In some accidents, both drivers may partly be at fault. Contributory negligence can limit how much you can recover in accident damages. Under some state comparative negligence laws, your level of fault can reduce the amount of damages available. In a few states, you cannot recover any damages if you have any share of fault.

Talk to your personal injury attorney about your state’s fault and negligence laws.

Evidence Used in a Car Accident Lawsuit

An auto accident attorney can help injured motorists prove the driver was at fault for their injuries with evidence. Evidence in a car accident injury case might include:

  • The police report or accident report from the scene of the accident
  • Any records of criminal charges filed against the driver
  • Results from breath, blood, and urine tests
  • Footage from dash or security cameras
  • Testimony from eyewitnesses
  • Photographic evidence
  • Medical treatment records
  • Auto repair records

If a car accident involves a commercial driver, the company that hired the driver is liable. For example, a commercial driving company may be liable for a victim’s injuries.

Can You File an Accident Claim Against an Uninsured Driver?

If the other driver does not have insurance, they are still liable for any damages caused in the accident. However, it can be hard to recover compensation if they don’t have any money or assets.

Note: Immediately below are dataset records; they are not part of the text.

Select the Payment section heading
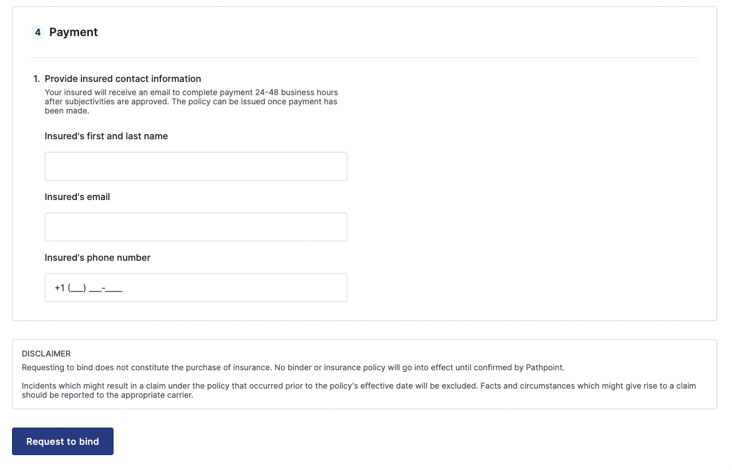The image size is (732, 470). [73, 32]
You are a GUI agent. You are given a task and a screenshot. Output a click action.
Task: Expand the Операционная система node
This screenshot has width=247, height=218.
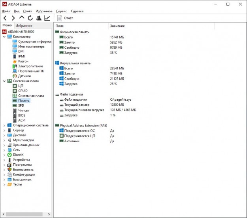(x=4, y=125)
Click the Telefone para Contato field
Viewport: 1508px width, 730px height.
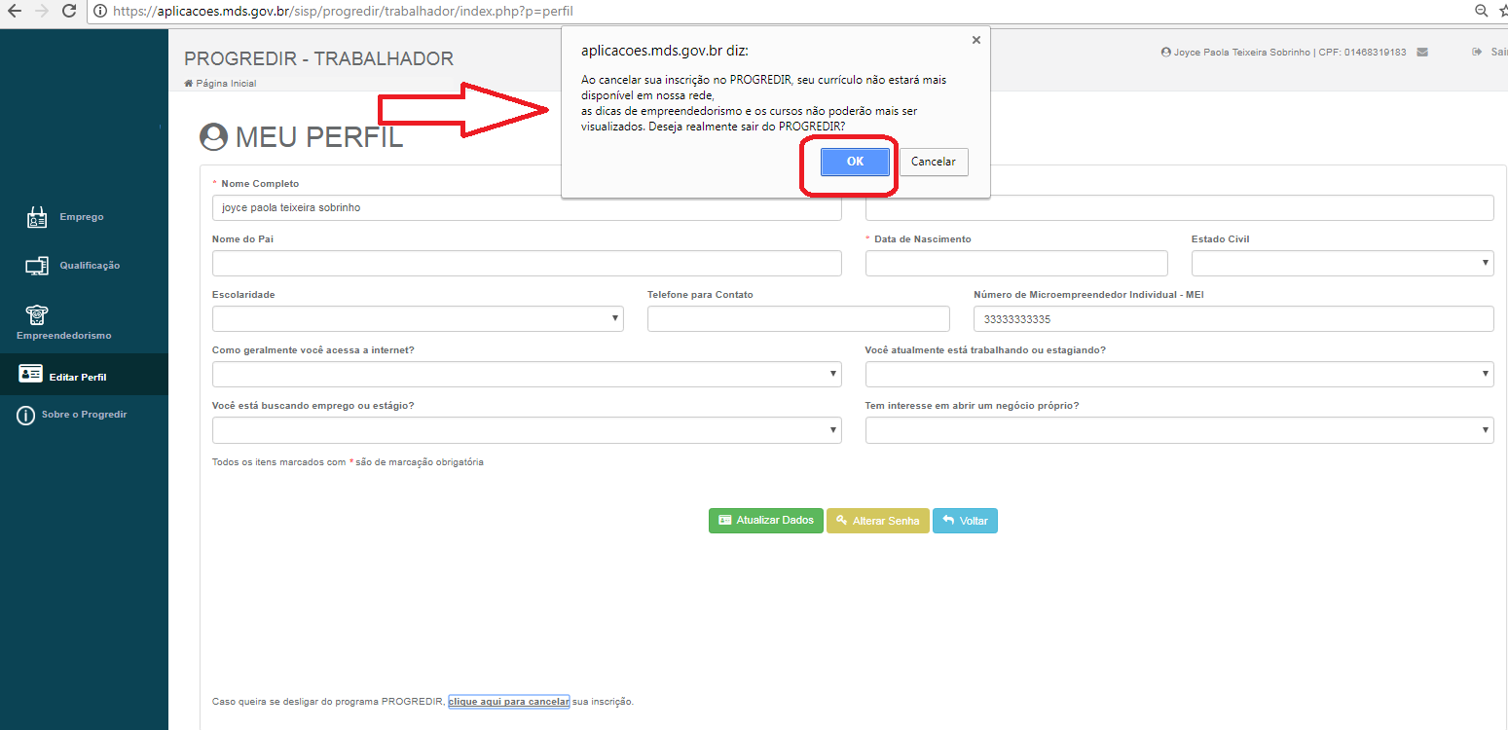click(797, 318)
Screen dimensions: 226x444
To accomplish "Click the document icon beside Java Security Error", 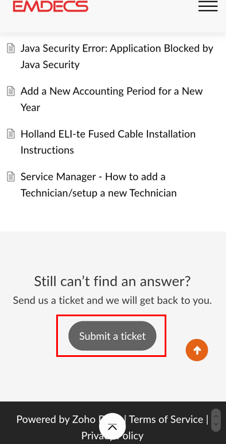I will click(x=11, y=48).
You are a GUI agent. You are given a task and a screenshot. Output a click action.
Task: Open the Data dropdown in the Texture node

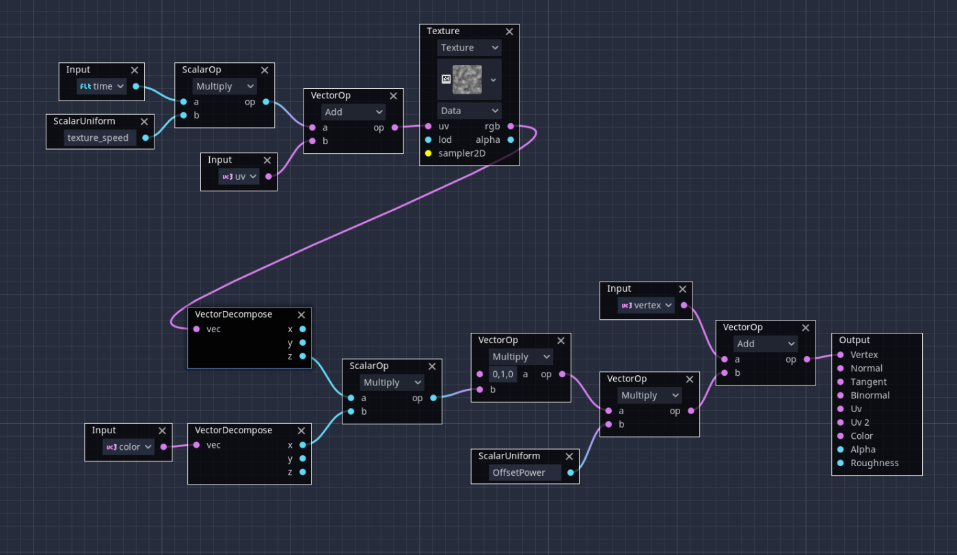469,110
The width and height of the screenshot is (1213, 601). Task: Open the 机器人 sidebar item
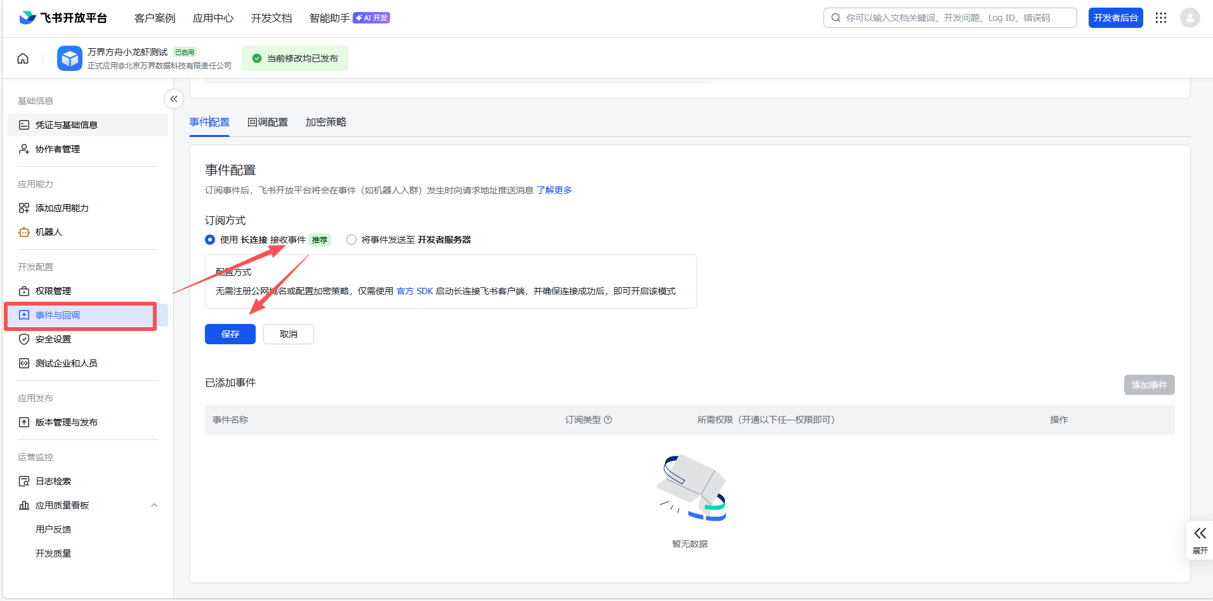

If you have uninsured motorist coverage, your insurance can cover your injuries and losses. Uninsured driver coverage can also cover injuries after a hit-and-run accident. In some states with personal injury protection laws, your insurance policy may also cover your injuries.

Car Accident Compensation Awards

The damages available in a car accident claim depend on the type of accident and the extent of injuries.

Car accident victims can claim compensation for medical expenses, property damage, and lost income. Some victims are also awarded compensation for pain and suffering. If a car accident resulted in severe injuries, a victim might claim compensation for future medical expenses and loss of earning potential.